KANGAS: And to be the very safe side, you like the two-year Treasury note, yield about 4.5 percent. You were in there for six months so you did all right.
HUGHES: Well, we think we --
KANGAS: You slept in the evenings.
HUGHES: It has -- it is a -- we like to say that Mr. Market is a manic-depressive. And what is expensive today may not be expensive tomorrow. It's not a bad idea to have some dry powder.
KANGAS: We just have a minute left John. Do you have any new recommendations?
HUGHES: 3M, it's our largest position. We started building positions about six months ago. It is a global technology company.
KANGAS: Coming alive it looks like.
HUGHES: It's largely been overlooked but they have a CEO in George Buckley who subscribes to EVA or economic value added. They deploy capital in an efficient manner. They have generated returns on equity of 25 to 30 percent over the last 10 years.
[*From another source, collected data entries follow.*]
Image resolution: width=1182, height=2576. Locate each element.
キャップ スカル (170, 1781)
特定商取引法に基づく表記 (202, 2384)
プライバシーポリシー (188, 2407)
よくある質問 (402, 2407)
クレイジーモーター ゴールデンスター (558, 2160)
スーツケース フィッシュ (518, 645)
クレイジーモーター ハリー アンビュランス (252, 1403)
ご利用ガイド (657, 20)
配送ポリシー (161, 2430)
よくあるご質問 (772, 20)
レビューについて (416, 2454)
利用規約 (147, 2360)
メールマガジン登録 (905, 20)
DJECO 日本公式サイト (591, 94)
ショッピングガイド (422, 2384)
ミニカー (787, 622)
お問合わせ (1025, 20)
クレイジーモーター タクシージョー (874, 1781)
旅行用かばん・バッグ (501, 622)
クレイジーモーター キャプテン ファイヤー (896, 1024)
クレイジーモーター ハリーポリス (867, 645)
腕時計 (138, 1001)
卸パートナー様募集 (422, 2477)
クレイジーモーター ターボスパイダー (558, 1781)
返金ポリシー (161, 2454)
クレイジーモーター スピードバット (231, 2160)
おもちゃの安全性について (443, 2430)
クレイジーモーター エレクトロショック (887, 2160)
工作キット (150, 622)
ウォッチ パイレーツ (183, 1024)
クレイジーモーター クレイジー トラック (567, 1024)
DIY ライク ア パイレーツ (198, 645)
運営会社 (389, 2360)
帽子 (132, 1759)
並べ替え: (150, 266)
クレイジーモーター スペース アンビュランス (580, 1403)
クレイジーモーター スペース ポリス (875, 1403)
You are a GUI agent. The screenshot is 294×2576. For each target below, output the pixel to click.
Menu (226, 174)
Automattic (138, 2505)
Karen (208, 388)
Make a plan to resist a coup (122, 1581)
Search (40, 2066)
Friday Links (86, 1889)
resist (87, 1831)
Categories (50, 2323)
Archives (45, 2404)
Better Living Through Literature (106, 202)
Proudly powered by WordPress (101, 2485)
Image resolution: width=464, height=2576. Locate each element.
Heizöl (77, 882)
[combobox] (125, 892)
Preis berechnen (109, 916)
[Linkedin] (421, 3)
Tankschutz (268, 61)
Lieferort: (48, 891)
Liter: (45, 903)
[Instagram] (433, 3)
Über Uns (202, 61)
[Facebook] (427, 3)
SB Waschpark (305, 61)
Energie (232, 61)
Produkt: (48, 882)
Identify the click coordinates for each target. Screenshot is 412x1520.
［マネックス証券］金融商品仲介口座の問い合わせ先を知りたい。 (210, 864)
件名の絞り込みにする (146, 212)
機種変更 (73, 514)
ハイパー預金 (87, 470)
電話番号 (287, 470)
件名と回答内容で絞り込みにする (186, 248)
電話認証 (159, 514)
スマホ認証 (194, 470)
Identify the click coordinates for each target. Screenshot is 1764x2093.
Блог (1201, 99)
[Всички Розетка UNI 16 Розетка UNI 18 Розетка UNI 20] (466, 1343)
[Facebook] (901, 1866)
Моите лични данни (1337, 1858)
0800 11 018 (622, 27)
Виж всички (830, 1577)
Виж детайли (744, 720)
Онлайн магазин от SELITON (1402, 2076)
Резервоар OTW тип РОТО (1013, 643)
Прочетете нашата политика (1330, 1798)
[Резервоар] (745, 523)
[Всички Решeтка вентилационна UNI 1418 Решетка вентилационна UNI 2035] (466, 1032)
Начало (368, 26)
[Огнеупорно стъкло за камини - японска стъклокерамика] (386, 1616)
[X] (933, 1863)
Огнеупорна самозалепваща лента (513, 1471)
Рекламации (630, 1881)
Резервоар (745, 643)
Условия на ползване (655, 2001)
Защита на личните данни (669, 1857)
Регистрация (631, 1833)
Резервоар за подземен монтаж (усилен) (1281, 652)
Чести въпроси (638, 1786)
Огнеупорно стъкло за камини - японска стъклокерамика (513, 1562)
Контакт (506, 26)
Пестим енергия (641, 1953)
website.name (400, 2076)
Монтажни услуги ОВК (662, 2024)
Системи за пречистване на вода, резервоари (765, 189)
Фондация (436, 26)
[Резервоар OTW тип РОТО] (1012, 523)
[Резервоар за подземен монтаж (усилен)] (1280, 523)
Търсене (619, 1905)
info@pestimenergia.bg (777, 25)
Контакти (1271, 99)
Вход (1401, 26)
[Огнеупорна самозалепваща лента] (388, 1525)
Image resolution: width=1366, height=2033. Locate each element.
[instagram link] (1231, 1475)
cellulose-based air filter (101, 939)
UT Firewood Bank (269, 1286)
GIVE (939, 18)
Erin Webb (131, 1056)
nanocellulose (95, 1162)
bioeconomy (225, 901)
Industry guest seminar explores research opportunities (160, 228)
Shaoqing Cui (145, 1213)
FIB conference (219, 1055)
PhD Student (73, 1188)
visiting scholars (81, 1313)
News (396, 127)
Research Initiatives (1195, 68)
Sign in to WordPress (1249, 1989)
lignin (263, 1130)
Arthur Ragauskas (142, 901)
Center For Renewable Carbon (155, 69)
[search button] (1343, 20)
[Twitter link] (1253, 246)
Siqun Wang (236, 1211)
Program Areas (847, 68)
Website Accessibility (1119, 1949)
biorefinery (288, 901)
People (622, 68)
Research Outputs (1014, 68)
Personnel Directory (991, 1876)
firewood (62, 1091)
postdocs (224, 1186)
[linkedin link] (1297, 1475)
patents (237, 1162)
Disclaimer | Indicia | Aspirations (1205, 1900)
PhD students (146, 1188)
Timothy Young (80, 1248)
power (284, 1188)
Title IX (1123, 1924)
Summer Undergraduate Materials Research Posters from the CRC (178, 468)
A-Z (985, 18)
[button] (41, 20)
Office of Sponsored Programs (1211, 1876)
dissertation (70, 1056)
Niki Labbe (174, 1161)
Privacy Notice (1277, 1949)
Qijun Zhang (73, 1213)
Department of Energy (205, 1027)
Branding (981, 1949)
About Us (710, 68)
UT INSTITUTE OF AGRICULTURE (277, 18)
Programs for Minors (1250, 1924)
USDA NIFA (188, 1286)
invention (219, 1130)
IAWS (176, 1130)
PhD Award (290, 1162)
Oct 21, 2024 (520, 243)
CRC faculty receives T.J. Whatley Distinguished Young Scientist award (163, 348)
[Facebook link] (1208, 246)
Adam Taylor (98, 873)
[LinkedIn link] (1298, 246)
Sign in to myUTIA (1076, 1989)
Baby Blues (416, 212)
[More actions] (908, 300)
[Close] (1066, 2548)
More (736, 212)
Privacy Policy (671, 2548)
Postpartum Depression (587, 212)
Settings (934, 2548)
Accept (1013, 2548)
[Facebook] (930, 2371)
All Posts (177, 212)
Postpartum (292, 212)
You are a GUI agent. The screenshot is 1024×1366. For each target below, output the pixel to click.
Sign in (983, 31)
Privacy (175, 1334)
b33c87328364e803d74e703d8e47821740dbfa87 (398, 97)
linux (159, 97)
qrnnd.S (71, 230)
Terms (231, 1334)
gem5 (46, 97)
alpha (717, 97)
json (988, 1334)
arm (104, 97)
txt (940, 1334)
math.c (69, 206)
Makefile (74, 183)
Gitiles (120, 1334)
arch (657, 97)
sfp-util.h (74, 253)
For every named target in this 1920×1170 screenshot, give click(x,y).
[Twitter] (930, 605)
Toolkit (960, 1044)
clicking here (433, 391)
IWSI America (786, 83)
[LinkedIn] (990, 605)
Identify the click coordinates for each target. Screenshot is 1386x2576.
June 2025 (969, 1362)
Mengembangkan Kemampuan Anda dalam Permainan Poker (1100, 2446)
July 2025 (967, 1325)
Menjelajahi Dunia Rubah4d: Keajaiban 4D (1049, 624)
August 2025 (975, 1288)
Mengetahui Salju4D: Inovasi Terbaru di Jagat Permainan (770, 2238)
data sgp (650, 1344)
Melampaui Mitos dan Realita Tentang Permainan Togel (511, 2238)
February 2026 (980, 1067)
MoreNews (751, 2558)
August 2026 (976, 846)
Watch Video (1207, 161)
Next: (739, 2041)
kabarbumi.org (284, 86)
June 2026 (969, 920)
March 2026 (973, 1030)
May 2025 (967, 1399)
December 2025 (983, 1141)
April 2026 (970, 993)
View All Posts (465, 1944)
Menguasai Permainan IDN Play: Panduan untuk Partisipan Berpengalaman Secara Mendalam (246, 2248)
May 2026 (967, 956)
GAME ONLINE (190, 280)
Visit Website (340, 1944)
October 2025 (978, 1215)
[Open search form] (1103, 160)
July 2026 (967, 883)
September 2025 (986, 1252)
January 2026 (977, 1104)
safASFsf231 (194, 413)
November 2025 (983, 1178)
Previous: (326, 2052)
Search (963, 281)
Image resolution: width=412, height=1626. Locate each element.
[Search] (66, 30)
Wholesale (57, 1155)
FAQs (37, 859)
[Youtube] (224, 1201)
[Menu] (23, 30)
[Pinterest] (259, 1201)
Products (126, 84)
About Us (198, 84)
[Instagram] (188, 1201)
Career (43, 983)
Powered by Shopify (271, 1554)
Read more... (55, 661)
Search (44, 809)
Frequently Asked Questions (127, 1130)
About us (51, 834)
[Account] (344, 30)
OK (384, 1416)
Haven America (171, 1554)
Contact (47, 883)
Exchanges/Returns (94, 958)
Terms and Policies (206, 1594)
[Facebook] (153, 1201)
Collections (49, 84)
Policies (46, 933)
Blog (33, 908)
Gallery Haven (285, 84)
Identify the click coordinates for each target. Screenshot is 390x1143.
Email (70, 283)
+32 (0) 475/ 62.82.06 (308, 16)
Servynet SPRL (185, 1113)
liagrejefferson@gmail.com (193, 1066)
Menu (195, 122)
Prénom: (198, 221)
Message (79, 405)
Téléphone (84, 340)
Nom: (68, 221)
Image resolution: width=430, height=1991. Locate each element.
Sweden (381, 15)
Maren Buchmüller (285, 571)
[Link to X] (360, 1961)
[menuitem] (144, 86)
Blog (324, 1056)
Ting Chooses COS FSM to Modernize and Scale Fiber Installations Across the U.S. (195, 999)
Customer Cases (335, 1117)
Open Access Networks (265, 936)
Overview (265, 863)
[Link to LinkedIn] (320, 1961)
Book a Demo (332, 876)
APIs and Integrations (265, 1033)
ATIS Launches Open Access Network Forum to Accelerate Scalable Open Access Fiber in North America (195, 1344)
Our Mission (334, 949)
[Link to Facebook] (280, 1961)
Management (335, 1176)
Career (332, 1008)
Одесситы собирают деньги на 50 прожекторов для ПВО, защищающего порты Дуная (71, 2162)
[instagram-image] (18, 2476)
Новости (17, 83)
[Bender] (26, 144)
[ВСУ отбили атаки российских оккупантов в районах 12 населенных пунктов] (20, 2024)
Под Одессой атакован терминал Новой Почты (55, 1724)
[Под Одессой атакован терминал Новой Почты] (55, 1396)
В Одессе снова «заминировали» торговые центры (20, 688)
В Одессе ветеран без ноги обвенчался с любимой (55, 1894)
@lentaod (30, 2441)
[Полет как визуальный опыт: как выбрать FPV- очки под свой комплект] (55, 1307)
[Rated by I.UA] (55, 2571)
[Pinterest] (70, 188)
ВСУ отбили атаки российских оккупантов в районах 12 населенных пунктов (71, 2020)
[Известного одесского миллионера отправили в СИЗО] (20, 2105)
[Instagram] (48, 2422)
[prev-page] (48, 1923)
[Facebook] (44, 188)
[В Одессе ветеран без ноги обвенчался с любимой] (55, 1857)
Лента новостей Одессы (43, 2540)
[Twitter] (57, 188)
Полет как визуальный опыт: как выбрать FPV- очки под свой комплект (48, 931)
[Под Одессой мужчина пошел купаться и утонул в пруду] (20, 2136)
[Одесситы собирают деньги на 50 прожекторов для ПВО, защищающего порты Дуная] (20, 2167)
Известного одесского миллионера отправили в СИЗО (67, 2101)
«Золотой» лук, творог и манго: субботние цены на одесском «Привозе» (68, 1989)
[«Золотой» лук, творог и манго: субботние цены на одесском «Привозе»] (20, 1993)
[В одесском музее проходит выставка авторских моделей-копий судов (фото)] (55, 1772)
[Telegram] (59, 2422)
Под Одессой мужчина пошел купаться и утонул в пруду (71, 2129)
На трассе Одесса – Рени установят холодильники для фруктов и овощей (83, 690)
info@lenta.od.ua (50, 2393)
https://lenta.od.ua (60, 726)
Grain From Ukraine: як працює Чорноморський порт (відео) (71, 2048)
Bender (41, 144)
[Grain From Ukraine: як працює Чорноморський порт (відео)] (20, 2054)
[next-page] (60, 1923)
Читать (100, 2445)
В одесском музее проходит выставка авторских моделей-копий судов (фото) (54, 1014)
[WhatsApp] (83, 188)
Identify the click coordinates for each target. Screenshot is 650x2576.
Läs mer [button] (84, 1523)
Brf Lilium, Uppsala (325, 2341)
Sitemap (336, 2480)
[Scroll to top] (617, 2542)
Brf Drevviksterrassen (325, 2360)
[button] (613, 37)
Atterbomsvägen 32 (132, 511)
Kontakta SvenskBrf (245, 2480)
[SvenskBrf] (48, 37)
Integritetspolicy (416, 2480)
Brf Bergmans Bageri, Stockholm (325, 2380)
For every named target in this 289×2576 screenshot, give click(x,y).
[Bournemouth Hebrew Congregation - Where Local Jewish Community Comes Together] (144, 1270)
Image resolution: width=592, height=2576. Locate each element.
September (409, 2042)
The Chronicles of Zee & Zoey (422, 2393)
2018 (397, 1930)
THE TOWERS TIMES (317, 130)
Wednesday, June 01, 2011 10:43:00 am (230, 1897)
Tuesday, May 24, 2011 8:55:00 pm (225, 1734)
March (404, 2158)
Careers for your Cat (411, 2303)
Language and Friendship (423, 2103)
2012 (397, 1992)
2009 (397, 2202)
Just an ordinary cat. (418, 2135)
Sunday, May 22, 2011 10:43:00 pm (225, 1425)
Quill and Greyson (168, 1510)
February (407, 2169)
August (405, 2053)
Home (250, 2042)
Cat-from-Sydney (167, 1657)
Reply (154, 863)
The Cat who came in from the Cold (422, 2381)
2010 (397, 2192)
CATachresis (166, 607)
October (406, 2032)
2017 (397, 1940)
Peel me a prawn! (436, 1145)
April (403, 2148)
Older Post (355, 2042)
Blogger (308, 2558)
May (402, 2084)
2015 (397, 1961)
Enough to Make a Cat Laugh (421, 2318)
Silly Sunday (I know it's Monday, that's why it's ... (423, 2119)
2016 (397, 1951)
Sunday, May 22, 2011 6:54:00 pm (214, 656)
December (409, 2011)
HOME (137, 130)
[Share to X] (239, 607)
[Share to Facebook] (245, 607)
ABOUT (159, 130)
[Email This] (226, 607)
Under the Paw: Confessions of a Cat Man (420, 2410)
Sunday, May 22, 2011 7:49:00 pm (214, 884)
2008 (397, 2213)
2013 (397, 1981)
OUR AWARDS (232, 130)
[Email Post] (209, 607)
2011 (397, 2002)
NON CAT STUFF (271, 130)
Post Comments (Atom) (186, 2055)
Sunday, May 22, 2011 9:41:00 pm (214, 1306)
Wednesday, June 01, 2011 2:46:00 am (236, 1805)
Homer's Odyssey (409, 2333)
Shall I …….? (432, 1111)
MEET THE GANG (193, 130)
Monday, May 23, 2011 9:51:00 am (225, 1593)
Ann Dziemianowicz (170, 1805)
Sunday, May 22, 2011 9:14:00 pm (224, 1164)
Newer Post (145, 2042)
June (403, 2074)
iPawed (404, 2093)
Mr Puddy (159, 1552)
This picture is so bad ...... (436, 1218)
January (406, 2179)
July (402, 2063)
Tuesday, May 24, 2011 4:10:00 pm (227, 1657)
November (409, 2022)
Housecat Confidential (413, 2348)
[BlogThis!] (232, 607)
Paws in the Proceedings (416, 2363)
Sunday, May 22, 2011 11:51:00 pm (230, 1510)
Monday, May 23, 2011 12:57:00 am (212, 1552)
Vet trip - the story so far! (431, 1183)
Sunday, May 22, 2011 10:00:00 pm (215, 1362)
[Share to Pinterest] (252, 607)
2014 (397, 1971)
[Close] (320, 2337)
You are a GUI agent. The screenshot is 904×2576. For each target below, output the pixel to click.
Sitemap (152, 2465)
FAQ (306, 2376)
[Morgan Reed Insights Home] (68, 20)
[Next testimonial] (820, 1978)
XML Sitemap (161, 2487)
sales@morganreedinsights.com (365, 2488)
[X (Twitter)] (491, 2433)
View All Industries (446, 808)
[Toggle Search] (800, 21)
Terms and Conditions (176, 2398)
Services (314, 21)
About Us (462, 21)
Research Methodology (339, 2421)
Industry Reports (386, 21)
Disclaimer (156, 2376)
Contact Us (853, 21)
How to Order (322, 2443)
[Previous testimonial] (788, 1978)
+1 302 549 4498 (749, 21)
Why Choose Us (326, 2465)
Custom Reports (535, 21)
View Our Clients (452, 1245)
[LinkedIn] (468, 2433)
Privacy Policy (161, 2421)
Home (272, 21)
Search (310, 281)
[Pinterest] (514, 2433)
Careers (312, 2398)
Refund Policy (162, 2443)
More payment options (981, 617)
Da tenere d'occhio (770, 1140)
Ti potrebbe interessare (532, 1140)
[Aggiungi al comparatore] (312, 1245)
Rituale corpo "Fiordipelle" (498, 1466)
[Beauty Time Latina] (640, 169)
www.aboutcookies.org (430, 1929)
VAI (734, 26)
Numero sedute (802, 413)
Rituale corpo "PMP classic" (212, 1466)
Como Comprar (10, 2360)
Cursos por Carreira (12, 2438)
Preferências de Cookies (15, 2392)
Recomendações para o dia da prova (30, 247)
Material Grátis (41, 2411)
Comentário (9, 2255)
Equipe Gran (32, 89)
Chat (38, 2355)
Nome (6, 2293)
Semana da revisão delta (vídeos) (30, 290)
KANGAS: Our time is fleeting. We have time for one more choice.
HUGHES: We like Legg Mason. We happen to think Legg Mason is a quality asset management firm. They are being treated like a brokerage firm. However, they've divested themselves of their brokerage business. And they have some wonderful franchises. Legg Mason Value Trust, Batterymarch and others.
KANGAS: John, do you own these securities personally or have any other disclosure to make?
HUGHES: No other disclosures. And yes, we own everything that we recommend on the show.
KANGAS: Our time has run out, unfortunately. But thanks for being with us again.
HUGHES: Thank you very much, Paul.
KANGAS: My guest John Hughes of Quantum Capital Management.